Casanova, Last Love is a french film (with English subtitles) depicting the brief but passionate affair of Giacomo Girolamo Casanova and Marianne de Charpillon, who seduced his womanizing heart. The trailer immediately peaks my curiosity as I am drawn to 18th century European culture, the costumes, and scenes of steamy, hot sex. A real life lotus den for an era still prominent to this day. Director and screenwriter Benoît Jacquot is the man behind camera. His other films include La désenchantée, A Single Girl, Farewell, My Queen, and Three Hearts. Jacquot co-writes this film with Chantal Thomas and Jérôme Beaujour.
Casanova is a famous Italian adventurer known for his affinities for sexual pleasure, gambling, and escaping prison among many other things. He arrives in London, England having been recently exiled from Paris, France. Living in a new city completely foreign to him, Casanova (Vincent Lindon) finds the English life repulsive. He observes residents openly engaging sexual activity in carriage rides and use park pathways as an outhouse. Sticking to his Parisian upbringing, he refuses to speak very little English. Being new, he attends social gatherings with the few acquaintances he knows in town. It’s at a few of these events Casanova sets his eyes on a beautiful young prostitute, Marianne de Charpillon (Stacy Martin).

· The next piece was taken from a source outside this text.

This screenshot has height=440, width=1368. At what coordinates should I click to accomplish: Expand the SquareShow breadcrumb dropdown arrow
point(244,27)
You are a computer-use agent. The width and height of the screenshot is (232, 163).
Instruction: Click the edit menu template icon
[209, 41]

Despite warnings from friends already scammed by her, Casanova becomes infatuated with Marianne. It gets to the point where he loses interest in all other women. Disregarding the orgy’s and affairs with “princesses” that are easily attainable. The legendary lover is willing to do anything to have her. Charpillon is aware of his eagerness and with plans of her own, toys with his advances. He reluctantly complies with her challenges. Casanova greatly anticipates to ravage the woman he so lustfully desires. He recounts the notable affair at presumably during the time he is writing his infamous memoir, Histoire de ma vie (Story of My Life). As told in flashbacks, Casanova admits to a decades long secret that Charpillon was the one true love of his life.

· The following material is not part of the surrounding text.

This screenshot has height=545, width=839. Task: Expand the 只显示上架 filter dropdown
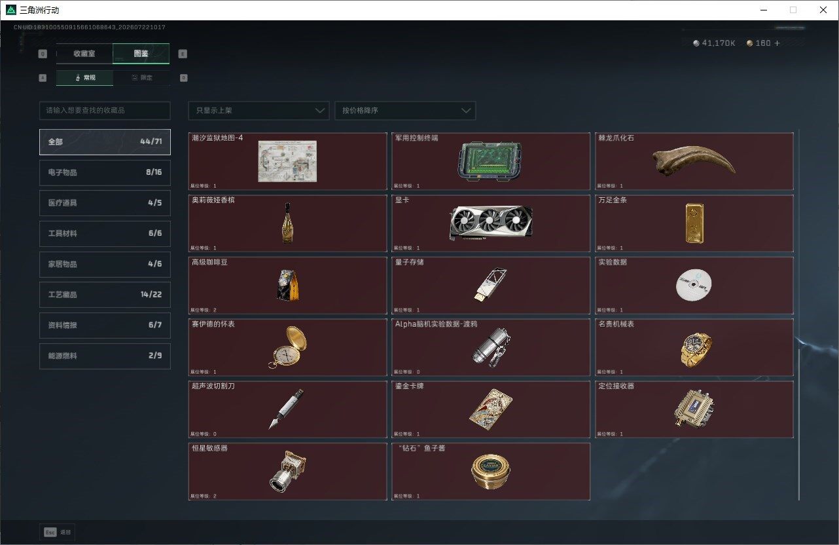pos(259,111)
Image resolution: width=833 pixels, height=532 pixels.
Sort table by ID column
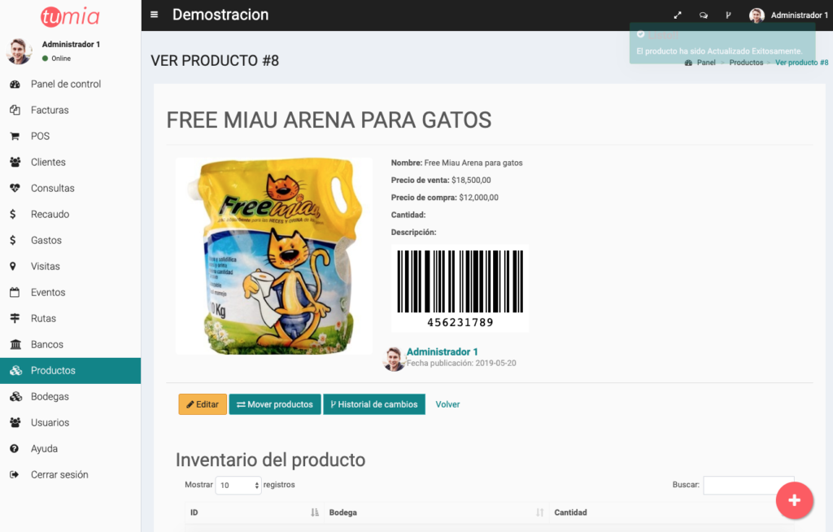tap(255, 512)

The production design behind Casanova, Last Love is amazing. The color, style, design of the costumes are stunning. Every house, business, ballroom, park and garden presented are rich with exquisite architecture and props that embody the films euphoric era. Scenes are reminiscent of images brought to life from the masterpieces of french painters Claude Monet and Edouard Manet. Shuffling dresses, the squeak of shoes, horses trotting on gravel and stone, clinking dishware, to the simple notes played on a harpsichord are prominent yet subtle. A song sung by opera star, La Cornelys (Valeria Golino), the orchestra of stringed instruments, and an all blind Irish band is the musical soundtrack that reflect the setting and cast’s emotions. These elements are very pleasing to observe and appreciate throughout the film.

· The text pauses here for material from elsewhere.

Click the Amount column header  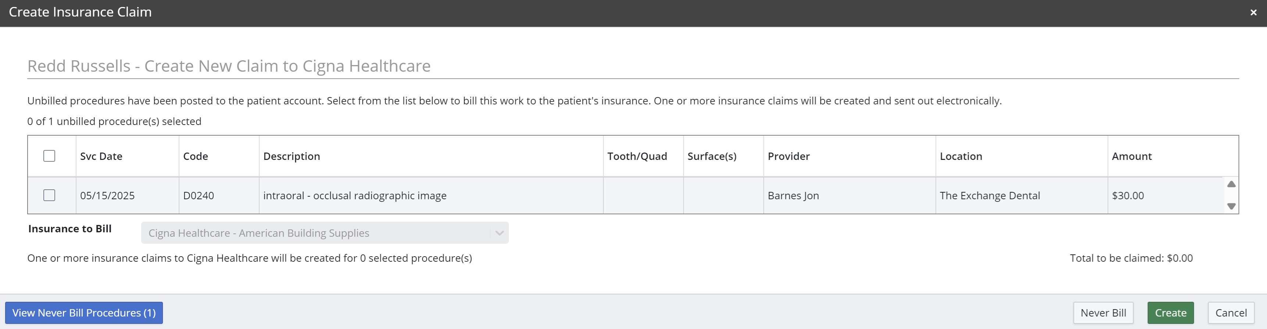pyautogui.click(x=1131, y=156)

Casanova, Last Love has little dialogue that hangs primarily on white noise for mood. Long pauses and the over use of white noise can be underwhelming and drag on too long. Casanova is a man who’s entire life thrives on his deepest ambitions and desires. A man rich in his 30’s with experience who’s high on life and full of…intent. With that being said, I would have expected Vincent Lindon to bring out those aspects when playing Casanova. His character portrayal fell flat and felt empty. There are uncomfortable moments that looked as if he was unsure of how to properly channel those qualities. An unfortunate drawback that displays Casanova looking invisible at times.
Stacy Martin is perfect as Marianne de Charpillon. She knows exactly who she is and what her truest intentions are. Charpillon is quite business savvy for a 17 year old girl of her trade and a badass in her own way. Martin (and as Charpillon) make Lindon and his Casanova persona look like amateurs. She refuses to be the mouse in the proverbial “cat vs. mouse” game, choosing to be the lion instead. Martin steals the show as she fully embodies the lover’s quest to the fullest detail. She is of a wonderful talent that extends way beyond her years.
It’s no spoiler that Casanova’s heart is broken and still pines for the woman he couldn’t have. I get it but I’m not entirely sold on his melancholy. Here’s the gist..who’ve got a 30 year old man who’s mastered the art of womanizing vs. a young woman already used to being the pawn (on the game board of) ladies who’ve ALWAYS been womanized. Is he genuinely upset for losing her the way he did? Or is he really upset with himself for playing a game he’s spent his entire life mastering AND lost to a woman who played it (and him) better? Based on my observations, my opinion leans to the latter part of the two questions asked. Who knows, it could be yes to both. I recommend watching the film, where you can decide for yourself.
Casanova, Last Love opens in select theaters and on Bastille Day, July 14th.